The quid pro quo here is potentially massive.
Biden’s NSC spokesman, John Kirby, warned that his boss would “take a look to see if that relationship is where it needs to be and that it is serving our national security interests.”
It’s not the national security interests at issue here, but Biden’s own political interests.
The Biden administration has already begun pulling out of regional security sessions in revenge for the Saudi refusal to prop up energy prices to help the Democrats retain control of Congress.
The carrot and the stick here involve foreign policy and billions in spending for a quid pro quo.
The Biden administration was using oil purchases and security cooperation as leverage to secure a foreign government’s help in the midterm elections. Senate Democrats are rushing to make the quid pro quo even more explicit by threatening to pull out anti-Iran defenses.
Rep. Tom Malinowski, Rep. Sean Casten and Rep. Susan Wild, all of whom are running for reelection, introduced a bill calling for the removal of missile defense systems and troops from Saudi Arabia, to punish it for the pre-midterm production cut.
“Saudi Arabia and the UAE’s drastic cut in oil production, despite President Biden’s overtures to both countries in recent months, is a hostile act,” the press release by the candidates stated.
As Biden said, “There’s going to be some consequences”.
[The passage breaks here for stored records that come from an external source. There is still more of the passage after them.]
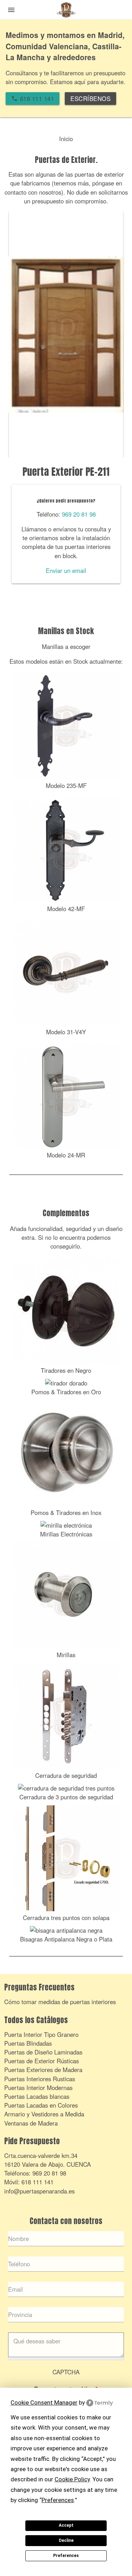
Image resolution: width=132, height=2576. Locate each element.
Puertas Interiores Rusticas (39, 2079)
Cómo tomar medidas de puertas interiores (60, 2001)
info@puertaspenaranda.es (39, 2191)
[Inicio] (66, 11)
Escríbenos (90, 98)
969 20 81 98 (79, 514)
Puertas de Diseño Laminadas (43, 2052)
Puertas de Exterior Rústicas (41, 2061)
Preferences (66, 2555)
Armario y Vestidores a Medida (44, 2114)
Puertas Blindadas (28, 2043)
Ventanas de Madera (31, 2123)
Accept (66, 2525)
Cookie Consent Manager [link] (44, 2402)
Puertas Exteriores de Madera (43, 2069)
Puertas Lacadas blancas (36, 2096)
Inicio (66, 138)
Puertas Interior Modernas (38, 2087)
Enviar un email (66, 570)
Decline (66, 2540)
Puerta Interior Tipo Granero (41, 2034)
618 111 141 (37, 2182)
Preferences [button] (58, 2500)
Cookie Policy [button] (72, 2479)
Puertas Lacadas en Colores (41, 2105)
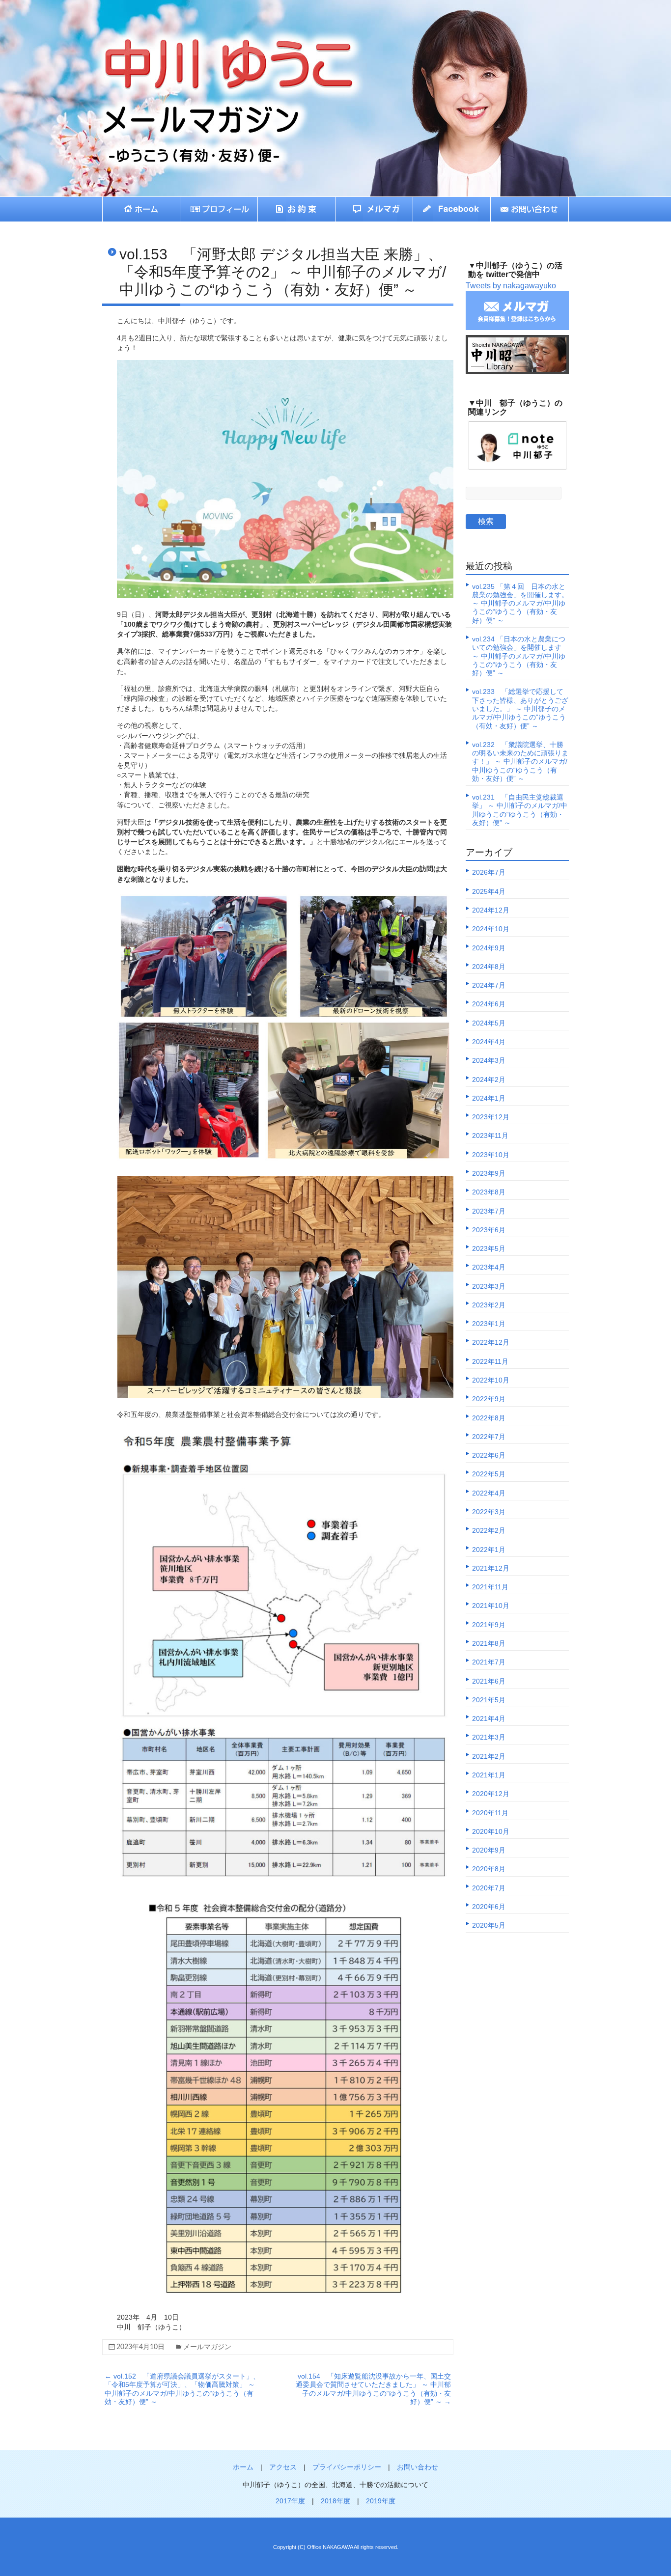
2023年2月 (488, 1305)
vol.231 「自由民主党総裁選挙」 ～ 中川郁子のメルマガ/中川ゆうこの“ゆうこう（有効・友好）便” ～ (519, 810)
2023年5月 (488, 1248)
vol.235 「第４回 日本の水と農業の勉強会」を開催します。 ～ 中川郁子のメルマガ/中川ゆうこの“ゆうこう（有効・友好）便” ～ (520, 603)
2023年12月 (490, 1117)
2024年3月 (488, 1060)
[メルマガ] (374, 209)
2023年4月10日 (140, 2347)
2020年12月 (490, 1794)
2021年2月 (488, 1756)
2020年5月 (488, 1925)
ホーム (243, 2467)
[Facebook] (452, 209)
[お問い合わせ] (530, 209)
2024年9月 (488, 948)
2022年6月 (488, 1455)
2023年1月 (488, 1324)
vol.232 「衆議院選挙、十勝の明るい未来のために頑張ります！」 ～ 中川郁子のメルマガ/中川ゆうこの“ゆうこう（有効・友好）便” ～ (520, 761)
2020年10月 (490, 1831)
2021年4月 (488, 1718)
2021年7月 (488, 1662)
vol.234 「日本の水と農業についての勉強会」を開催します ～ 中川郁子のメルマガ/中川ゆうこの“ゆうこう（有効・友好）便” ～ (518, 656)
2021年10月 (490, 1605)
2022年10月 (490, 1380)
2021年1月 (488, 1775)
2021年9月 (488, 1625)
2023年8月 (488, 1192)
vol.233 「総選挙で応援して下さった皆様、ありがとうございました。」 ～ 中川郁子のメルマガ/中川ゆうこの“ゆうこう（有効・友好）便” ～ (520, 708)
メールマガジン (207, 2347)
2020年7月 (488, 1888)
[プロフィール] (219, 209)
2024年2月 (488, 1079)
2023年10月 (490, 1155)
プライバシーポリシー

Rep. Malinowski is running a tight race in a time when, as the New York Times described, “gas prices were soaring”. Susan Wild is running in another “bellwether” seat. It’s unlikely to be a coincidence that House Democrats who would have benefited the most from Biden’s Saudi quid pro quo are also the ones trying to punish the Saudis, not for Americans, but for themselves.
Rep. Malinowski voted to impeach Trump because, in his words, “by pressuring a foreign country”, he “used the powers of his office not for America but for himself”, “signaled that America’s foreign policy can be bought by anyone willing to interfere in our politics on his behalf” and “endangered our national security, and violated his oath of office.” All of these things are true of Biden and of his political accomplices inside and outside the administration.
Biden was caught trying to pressure a foreign country for his own political benefit. Had he just asked the Saudis to suspend the price cut without a specific timetable, he might have gotten away with it, but by timing it for a month, enough to clear the midterms, he indicted himself.
The Saudis revealed what Biden was up to and administration flunkies like Watson have denied the motive, but not the act. The next step is for Congress to investigate the quid pro quo.
Considering how many members of the current Congress were heavily invested in preventing a production cut before the midterms, it is unrealistic to presume that a corrupt and self-interested body can credibly investigate itself. Only after the midterms have cleaned house a little bit will it be possible to turn over some rocks and discover who knew what and what the exact deal was.
Biden’s strategic oil reserve releases timed to the midterms were bad enough. There was a time when such nakedly calculated abuses of government assets and taxpayer money might have even been impeachable, but we live in times when politicians routinely engage in such plunder.
Trying to bribe a foreign government to interfere in our election is a whole other matter.
The Democrats were the ones who set the precedent with the first Trump impeachment. And that should be Biden’s first impeachment too. Whether it will be his last is up to Congress.